At home eating in front of the TV I guess it’s not an issue. At work we have a number of staff we no longer send to client events or to business dinners. Guess which ones they are? They are the ones who are of course entitled to eat as they wish at home, but who because they have never adopted proper table manners simply cant represent the company at certain functions.

it’s such a simple thing, that whether some people like it or not does make people stand out in certain situations if they can’t eat “properly”

Because it ISN'T important which hand you hold your fork.

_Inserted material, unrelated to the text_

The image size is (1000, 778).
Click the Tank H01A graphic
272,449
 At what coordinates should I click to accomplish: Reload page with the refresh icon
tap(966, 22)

It's important to eat neatly, make interesting conversation, be tidy etc

Bit it makes fuck all difference if you lift a fork with the handle pointing left or right.

JennyNotFromTheBlock · 04/11/2022 06:40

Witsendwilly · 04/11/2022 04:40

I can’t believe how many people don’t seee this as important.

At home eating in front of the TV I guess it’s not an issue. At work we have a number of staff we no longer send to client events or to business dinners. Guess which ones they are? They are the ones who are of course entitled to eat as they wish at home, but who because they have never adopted proper table manners simply cant represent the company at certain functions.

it’s such a simple thing, that whether some people like it or not does make people stand out in certain situations if they can’t eat “properly”

@Witsendwilly Does your bigoted and backward company also have staff who are not allowed to be seen writing left handed? Or be seen in a wheelchair? Table manners, and the hand you hold your fork with are two entirely different things. Being left handed is not 'bad manners'.

JennyNotFromTheBlock · 04/11/2022 06:44

blackheartsgirl · 04/11/2022 05:42

Actually I’m wrong 😂 I eat with the fork in my left and the knife in my right (it’s early, I’m sleep deprived)

however I do struggle to cut things with my knife in my right hand, I just can’t do it very well, I tear at the food but I blame school for that. My mum didn’t care which hand I ate with but school did.

@JennyNotFromTheBlock like you I am predominantly left handed, very strongly in fact. I do everything apart from 2 things with my left hand because I physically can’t do them with my right and I thought in the 21st century we’d left left handed discrimination behind but reading this thread we obviously haven’t.

being left handed has caused me problems in school and at work. I seriously injured my hand and needed surgery 4 years ago because my employer refused to take into consideration how my left handed ness affected my ability to operate a piece of machinery.

my late husband was a leftie, but he wrote excruciatingly slowly with his right hand, he was forced to by his teacher back in the seventies when he was five. As a result he had severe dyslexia and a stutter.

some of the comments on this thread are ridiculous

I seriously injured my hand and needed surgery 4 years ago because my employer refused to take into consideration how my left handed ness affected my ability to operate a piece of machinery.
my late husband was a leftie, but he wrote excruciatingly slowly with his right hand, he was forced to by his teacher back in the seventies when he was five. As a result he had severe dyslexia and a stutter.

Yes it is incredibly shameful that there are still people who have such abusive, bigoted and prejudiced attitudes on this thread. I would never choose to associate with such compassionless hateful bigots in real life.